In early June, I was scheduled to travel to Indianapolis for a wedding.  I am admittedly no huge fan of the Midwest, as I endured five intellectually gratifying but frigid winters at Hillsdale College.  The quiet but friendly Midwestern culture triggered a good bit of bovarysme and international travel.  But I followed the advice of Hillsdale’s Provost, David Whalen, and tiptoed through the Midwest to find its treasures.  I fell in love with Michigan’s Upper Peninsula, and I enjoy Chicago’s unassuming cosmopolitanism – what it loses at the margin over New York City in vibrancy, it gains in humility.  So I was excited to return to Indianapolis, and to visit the new Kurt Vonnegut Museum and Library.  Alas, COVID thwarted my best-laid plans.

 

I am a voracious reader of literature, but I have no formal training in literary analysis.  Before this project, I had read precious little Vonnegut:  only “Harrison Bergeron”, Slaughterhouse Five, and Welcome to the Monkey House (a collection of short stories).  So when I was asked to comment on economic themes in a Vonnegut novel, I was in a bit of a bind.  Where to start, in such a rich bibliography?  Well, I went straight to the author… in his 1981 collection of essays, Palm Sunday (chapter 18), Vonnegut grades his owns books.  I was looking for a balance of economic themes and quality writing.  Player Piano (Vonnegut’s first), with its questions of human labor in the face of AI and robotics, was surely tempting… but Vonnegut graded it a mere B.  Sirens of Titan (“A”) came up next, and free will was tempting… but I’m no philosopher, and I have limited taste for science fiction.  Cat’s Cradle and Slaugtherhouse Five were the lone A+ rankings, but they had no obvious economic themes.  This brings us to God Bless You, Mr.
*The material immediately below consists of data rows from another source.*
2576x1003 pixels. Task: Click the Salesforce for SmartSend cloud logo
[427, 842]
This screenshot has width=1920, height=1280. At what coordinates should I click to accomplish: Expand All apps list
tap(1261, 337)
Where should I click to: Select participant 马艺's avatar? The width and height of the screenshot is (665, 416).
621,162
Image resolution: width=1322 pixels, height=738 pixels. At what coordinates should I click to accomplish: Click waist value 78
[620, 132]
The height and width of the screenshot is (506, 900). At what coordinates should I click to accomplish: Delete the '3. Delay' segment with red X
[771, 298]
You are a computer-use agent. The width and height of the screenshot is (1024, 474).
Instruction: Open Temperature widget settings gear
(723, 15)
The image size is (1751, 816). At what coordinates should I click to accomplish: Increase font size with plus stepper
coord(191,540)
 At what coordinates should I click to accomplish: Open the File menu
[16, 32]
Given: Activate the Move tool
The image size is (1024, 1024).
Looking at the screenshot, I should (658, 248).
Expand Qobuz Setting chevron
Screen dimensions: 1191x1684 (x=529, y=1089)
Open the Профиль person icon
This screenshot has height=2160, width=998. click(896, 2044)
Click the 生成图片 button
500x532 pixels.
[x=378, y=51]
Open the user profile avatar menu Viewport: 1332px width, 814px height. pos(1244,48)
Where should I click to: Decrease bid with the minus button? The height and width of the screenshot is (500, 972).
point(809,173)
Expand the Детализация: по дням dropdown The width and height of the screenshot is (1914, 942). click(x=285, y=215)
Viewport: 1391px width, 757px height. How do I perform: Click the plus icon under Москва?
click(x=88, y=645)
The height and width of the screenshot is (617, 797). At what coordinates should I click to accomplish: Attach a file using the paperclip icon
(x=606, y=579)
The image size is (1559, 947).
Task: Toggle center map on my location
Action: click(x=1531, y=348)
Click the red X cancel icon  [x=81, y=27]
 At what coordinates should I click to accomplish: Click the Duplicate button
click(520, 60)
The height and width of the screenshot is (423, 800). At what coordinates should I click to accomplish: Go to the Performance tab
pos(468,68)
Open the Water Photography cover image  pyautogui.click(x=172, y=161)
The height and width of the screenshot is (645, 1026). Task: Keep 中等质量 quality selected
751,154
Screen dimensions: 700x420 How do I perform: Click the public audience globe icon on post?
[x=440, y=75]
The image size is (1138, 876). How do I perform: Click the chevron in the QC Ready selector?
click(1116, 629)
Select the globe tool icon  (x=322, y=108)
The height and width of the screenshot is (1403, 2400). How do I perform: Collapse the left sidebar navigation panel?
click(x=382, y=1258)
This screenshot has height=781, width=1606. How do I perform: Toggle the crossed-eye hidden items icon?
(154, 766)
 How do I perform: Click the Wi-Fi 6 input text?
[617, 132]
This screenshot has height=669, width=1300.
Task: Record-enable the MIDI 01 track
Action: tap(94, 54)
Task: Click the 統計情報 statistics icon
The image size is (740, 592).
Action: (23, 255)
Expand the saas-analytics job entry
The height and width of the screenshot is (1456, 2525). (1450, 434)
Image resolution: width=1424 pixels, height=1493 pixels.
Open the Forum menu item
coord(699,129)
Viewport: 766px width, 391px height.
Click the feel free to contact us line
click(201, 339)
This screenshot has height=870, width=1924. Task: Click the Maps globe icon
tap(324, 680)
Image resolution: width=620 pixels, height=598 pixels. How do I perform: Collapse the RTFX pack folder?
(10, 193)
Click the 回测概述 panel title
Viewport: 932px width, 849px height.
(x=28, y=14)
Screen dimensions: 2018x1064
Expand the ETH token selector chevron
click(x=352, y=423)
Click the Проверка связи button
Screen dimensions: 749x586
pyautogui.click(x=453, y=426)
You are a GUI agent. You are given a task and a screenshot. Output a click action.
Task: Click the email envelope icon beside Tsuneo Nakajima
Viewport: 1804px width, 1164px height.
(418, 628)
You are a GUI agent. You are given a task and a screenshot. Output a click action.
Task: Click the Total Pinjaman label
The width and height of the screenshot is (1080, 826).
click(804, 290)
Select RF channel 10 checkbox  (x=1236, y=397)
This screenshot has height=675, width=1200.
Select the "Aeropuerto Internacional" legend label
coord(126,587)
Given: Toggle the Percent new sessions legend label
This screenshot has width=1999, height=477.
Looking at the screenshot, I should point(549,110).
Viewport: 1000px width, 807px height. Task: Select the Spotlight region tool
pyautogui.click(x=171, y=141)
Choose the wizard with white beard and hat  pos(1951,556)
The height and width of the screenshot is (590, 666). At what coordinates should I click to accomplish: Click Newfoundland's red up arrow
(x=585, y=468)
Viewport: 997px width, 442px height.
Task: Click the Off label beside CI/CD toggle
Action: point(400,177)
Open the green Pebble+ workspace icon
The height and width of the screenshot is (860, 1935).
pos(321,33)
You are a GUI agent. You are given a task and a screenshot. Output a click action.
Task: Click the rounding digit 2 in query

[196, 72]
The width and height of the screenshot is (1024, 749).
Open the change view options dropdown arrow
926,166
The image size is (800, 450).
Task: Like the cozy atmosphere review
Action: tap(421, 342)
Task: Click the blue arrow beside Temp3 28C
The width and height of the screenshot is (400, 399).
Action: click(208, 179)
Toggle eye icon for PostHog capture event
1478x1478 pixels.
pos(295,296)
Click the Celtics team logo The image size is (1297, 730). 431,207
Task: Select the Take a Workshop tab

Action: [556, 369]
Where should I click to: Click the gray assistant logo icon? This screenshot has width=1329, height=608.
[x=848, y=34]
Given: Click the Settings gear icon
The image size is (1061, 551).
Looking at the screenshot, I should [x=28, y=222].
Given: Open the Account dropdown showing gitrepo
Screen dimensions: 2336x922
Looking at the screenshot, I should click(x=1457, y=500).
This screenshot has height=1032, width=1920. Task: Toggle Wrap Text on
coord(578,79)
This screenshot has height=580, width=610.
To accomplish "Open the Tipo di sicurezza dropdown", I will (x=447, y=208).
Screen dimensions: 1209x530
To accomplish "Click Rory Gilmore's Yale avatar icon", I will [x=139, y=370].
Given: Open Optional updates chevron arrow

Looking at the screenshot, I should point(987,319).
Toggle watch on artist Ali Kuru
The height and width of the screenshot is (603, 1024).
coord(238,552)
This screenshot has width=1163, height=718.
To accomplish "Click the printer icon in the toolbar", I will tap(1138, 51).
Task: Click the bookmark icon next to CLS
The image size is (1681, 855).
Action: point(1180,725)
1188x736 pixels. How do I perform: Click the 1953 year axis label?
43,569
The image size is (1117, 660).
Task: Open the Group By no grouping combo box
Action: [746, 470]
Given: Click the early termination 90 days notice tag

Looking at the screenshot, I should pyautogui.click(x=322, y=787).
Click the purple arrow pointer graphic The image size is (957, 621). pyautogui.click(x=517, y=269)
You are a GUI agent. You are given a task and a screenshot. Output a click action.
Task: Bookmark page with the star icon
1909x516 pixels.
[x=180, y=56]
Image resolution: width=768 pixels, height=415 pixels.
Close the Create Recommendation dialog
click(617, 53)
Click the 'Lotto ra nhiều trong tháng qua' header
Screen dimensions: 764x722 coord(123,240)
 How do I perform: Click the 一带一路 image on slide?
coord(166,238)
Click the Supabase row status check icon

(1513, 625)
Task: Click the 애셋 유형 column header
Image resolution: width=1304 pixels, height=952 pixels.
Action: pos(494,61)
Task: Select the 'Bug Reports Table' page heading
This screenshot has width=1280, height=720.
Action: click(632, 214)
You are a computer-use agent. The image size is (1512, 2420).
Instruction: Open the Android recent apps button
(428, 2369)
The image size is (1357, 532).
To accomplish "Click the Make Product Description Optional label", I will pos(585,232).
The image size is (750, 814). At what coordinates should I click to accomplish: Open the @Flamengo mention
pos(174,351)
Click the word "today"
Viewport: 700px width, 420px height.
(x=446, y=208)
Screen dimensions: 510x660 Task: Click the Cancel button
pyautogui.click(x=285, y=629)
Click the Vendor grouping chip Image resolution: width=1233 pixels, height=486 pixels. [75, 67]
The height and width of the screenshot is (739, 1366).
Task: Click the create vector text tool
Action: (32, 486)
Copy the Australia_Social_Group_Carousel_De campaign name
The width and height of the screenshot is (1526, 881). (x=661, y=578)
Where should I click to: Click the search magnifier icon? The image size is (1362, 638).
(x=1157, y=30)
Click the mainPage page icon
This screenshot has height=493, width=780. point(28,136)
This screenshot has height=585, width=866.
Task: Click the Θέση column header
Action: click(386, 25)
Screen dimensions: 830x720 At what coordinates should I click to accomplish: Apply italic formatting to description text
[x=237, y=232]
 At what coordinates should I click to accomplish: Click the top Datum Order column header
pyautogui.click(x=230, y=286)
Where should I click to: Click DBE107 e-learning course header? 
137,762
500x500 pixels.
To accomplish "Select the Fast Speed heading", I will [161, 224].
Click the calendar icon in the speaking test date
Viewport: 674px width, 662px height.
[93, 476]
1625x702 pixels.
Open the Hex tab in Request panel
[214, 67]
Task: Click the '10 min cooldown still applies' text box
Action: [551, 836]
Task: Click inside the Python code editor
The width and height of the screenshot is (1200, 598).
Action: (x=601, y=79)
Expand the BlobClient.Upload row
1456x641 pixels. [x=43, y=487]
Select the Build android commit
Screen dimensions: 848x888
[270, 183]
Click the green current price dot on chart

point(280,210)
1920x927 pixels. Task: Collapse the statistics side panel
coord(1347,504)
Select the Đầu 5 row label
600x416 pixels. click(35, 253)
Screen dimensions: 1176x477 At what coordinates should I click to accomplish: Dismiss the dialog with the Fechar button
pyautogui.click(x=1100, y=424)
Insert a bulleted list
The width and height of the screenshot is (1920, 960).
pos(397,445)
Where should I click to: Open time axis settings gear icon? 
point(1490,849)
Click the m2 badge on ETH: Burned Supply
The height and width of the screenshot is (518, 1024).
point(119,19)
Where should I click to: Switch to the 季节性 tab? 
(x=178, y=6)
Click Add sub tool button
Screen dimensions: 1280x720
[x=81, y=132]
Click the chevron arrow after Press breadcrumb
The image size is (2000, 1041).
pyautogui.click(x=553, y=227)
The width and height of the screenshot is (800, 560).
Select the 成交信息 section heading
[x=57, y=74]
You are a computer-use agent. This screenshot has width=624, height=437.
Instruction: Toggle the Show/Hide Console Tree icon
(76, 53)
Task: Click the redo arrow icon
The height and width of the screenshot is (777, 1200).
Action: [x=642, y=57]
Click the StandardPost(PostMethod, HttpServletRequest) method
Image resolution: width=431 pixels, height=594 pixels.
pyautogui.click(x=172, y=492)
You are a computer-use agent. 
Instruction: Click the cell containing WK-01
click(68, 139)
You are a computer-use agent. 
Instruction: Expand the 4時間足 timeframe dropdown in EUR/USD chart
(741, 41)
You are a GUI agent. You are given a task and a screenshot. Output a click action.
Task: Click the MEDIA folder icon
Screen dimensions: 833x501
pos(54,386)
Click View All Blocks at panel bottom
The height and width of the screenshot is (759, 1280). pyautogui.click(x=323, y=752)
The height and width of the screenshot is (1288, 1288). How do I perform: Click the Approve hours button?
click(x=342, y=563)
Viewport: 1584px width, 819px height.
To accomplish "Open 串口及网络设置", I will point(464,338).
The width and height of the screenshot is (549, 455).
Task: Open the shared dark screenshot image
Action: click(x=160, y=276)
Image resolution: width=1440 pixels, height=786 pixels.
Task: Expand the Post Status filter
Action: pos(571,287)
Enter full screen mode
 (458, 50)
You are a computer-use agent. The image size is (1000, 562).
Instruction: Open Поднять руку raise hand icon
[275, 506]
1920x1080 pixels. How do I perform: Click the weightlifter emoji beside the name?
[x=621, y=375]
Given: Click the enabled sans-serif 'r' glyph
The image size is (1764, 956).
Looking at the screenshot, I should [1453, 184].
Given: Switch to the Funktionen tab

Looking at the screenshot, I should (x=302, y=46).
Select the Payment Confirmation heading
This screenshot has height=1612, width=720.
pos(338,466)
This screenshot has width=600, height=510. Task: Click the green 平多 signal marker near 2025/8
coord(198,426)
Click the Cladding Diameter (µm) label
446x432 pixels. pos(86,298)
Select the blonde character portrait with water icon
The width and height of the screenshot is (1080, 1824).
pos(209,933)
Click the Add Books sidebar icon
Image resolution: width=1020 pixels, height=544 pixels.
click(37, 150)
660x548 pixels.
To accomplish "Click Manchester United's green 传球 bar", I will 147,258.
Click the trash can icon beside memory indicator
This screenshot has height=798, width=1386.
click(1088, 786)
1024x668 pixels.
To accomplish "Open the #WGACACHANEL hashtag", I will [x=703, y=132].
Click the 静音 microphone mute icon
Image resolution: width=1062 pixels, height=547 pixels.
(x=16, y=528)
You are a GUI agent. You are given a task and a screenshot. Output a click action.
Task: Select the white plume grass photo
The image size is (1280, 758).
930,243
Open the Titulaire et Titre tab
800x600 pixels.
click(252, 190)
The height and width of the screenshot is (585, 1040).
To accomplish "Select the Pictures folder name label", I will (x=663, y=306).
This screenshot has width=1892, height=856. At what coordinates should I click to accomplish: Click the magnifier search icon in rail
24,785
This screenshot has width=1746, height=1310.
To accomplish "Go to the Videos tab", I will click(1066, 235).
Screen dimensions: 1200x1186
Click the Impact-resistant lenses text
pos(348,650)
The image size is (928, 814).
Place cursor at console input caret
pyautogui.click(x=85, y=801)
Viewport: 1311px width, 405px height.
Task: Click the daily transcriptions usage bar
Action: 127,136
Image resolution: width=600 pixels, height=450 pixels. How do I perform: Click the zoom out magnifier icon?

Rosewater (“A”).

 

Rosewater deals with income inequality.  Groan.  Sigh.  Why did I choose this, in the era of Sanders, AOC, and equality of outcome?  Well, this is still Vonnegut, the author of “Harrison Bergeron”, a short story about a dystopian future where all inequality has been corrected by ham-fisted state interventions.  And, besides Vonnegut’s own praise, I just couldn’t help myself; I simply had to select a novel with an unlikely and exciting hero:  “A sum of money is the leading character in this tale about people…”  I love money!  Not filthy lucre (well, not just filthy lucre, as a reward for serving others), but money as medium of exchange, unit of account, and store of value.  “The sum was “$87,472,033.61 on June 1, 1964” – or a touch more than $700 billion in today’s dollars (Jeff Bezos, Bill Gates, and Warren Buffett, by comparison, are worth a paltry $100 billion each).

 

In the first 70 pages of this delicious novel, we see a few themes emerge.  I will return to more details in my next post, but for now, I have some curiosities:

 

  1. Where do Vonnegut’s sympathies lie? Is he being playful, or is he trying to make a point?  In chapter 1, he seems to express admiration for business, but worries about cronyism and bribery.  Lawyers, it’s pretty clear, are parasites.  But what about honest entrepreneurs?
  2. Honoré de Balzac wrote that, behind every fortune there is a crime. Is this so?  Can wealth really not be accumulated honestly?
  3. What is Vonnegut trying to tell us about the downtrodden? He has a few choice words about the “lazy” and “stupid” Midwestern wards of the Rosewater Foundation.  At the same time, if wealth really is hoarded by a “handful of rapacious citizens [who] control all that [is] worth controlling in America” (9), and if those oligarchs can “order the militia to fire into crowds whenever a poor man seemed on the point of suggesting that he and a Rosewater were equal in the eyes of the law” (10) – can the poor really be blamed for their circumstances?
  4. What do you make of the “Golden Age of Rome” speech (27-31)? Déclinisme seems to be back in vogue, half a century after Rosewater was published.  Are Senator Rosewater’s concerns justified, or are they the grumblings of a plutocrat who is losing power to democratic opening?

 

 

 


Nikolai G. Wenzel is the L.V. Hackley Chair for the Study of Capitalism and Free Enterprise, and Distinguished Professor of Economics, Broadwell College of Business and Economics, Fayetteville State University (Fayetteville, NC).